I am proud of West Texas A&M University, even though I never attended the school; nor did either of my sons.
My pride stems from the decision to erect a memorial on the WT campus that honors those grads from the school who have given their full measure of devotion in service to their country.
They broke ground the other day, with several dignitaries on hand to turn some dirt over to symbolize the start of construction.
This project exemplifies in my mind the nation’s continuing redemption toward the way it treats those who have served in the nation’s military. It wasn’t always this way, as those of us old enough can remember.
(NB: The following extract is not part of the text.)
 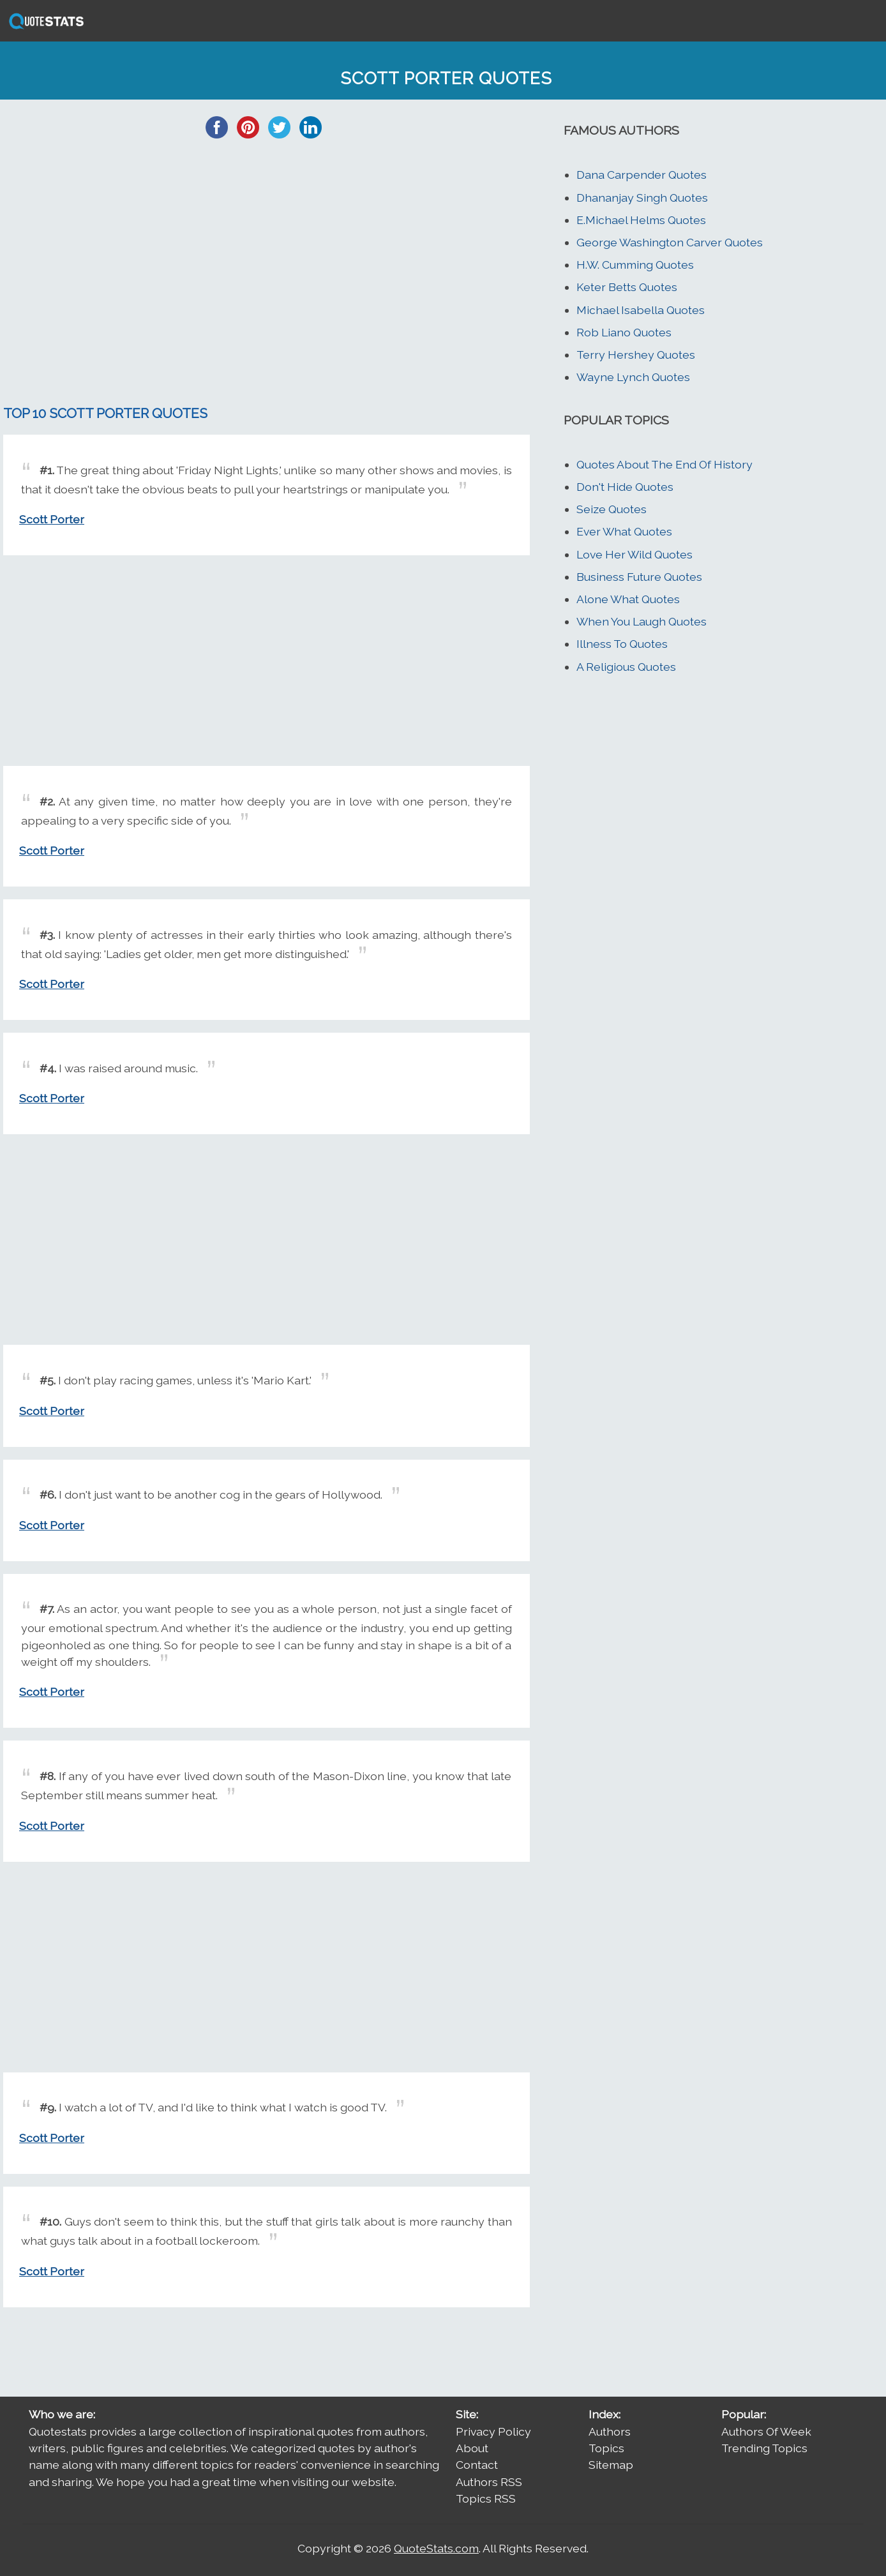 What do you see at coordinates (610, 2431) in the screenshot?
I see `Authors` at bounding box center [610, 2431].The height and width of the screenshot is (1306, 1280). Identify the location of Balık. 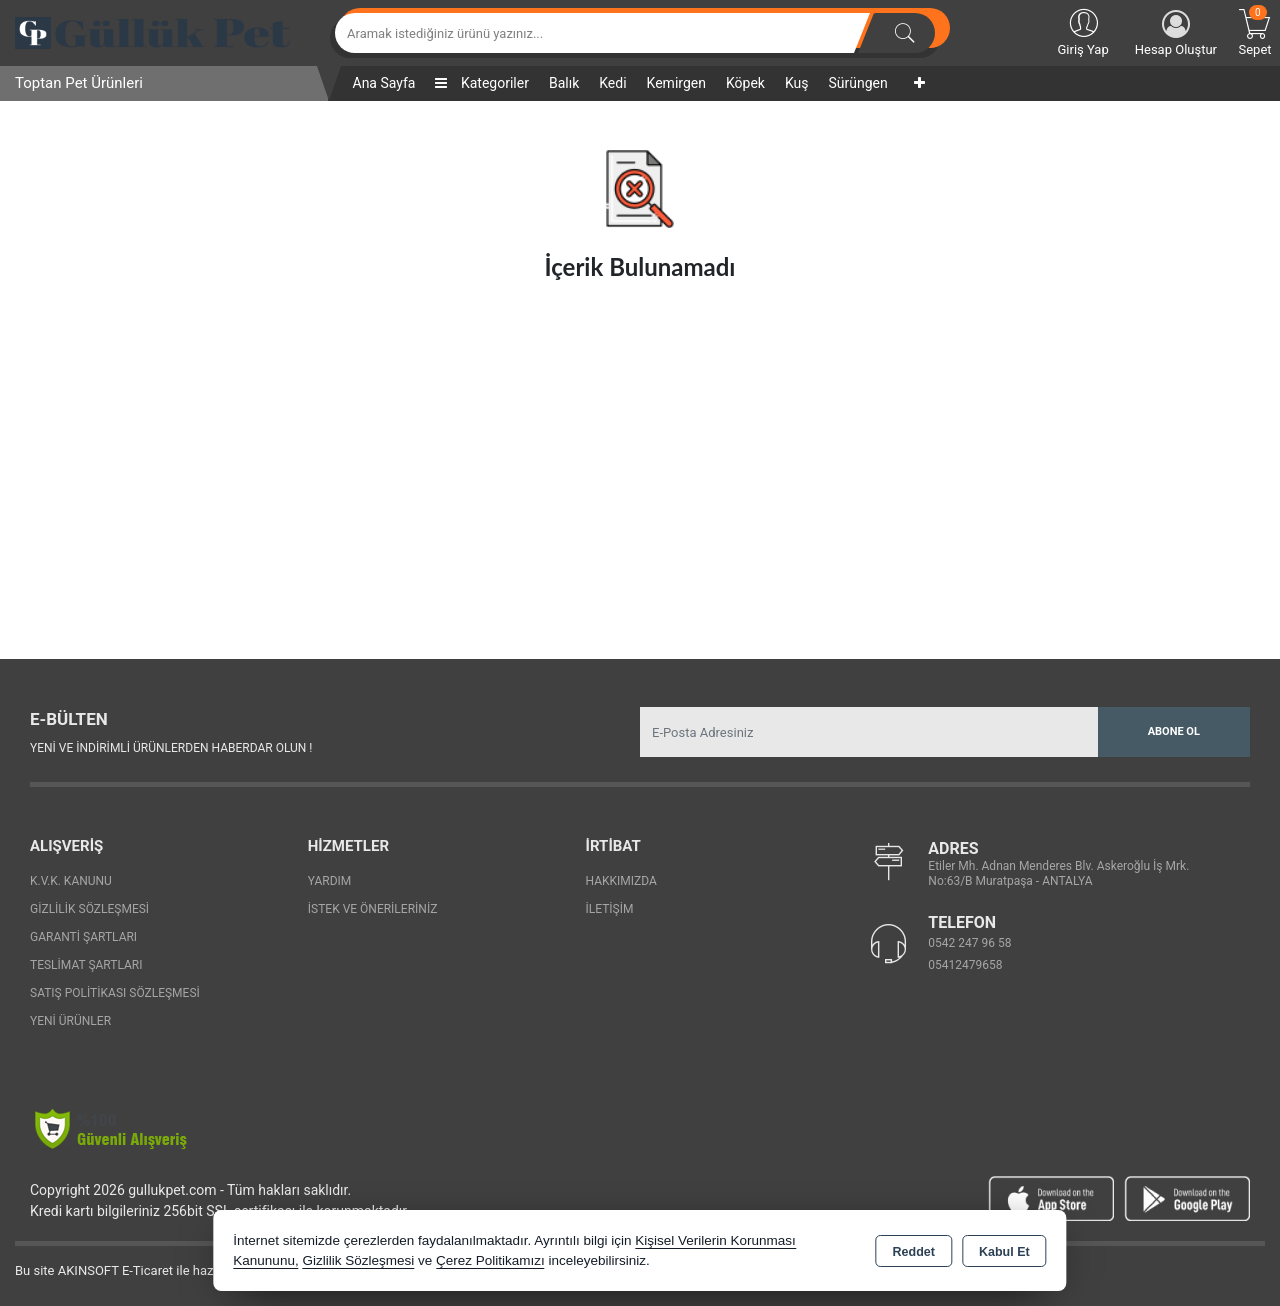
(564, 83).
I was struck to see Randall County Judge Ernie Houdashell (second from left in the picture attached to this post) among those breaking ground. Houdashell is a buddy of mine and he — like yours truly — served in Vietnam during the war that tore the nation apart. The national reaction to that war sank the nation to its emotional nadir as it related to its treatment of veterans. I know that Houdashell remembers that time, because he has told me so.
That was then. The here and now brings loads of respect and affection for the men and women who have answered the call.
As for the WT memorial, it will bring additional honor to those who paid the ultimate sacrifice in every war this nation has fought since 1917, when we entered World War I.
Times do change. So do attitudes. It’s part of a national maturation. Indeed, the nation hasn’t always acted maturely where its veterans are concerned.
We’re doing so now — and that’s all that really matters.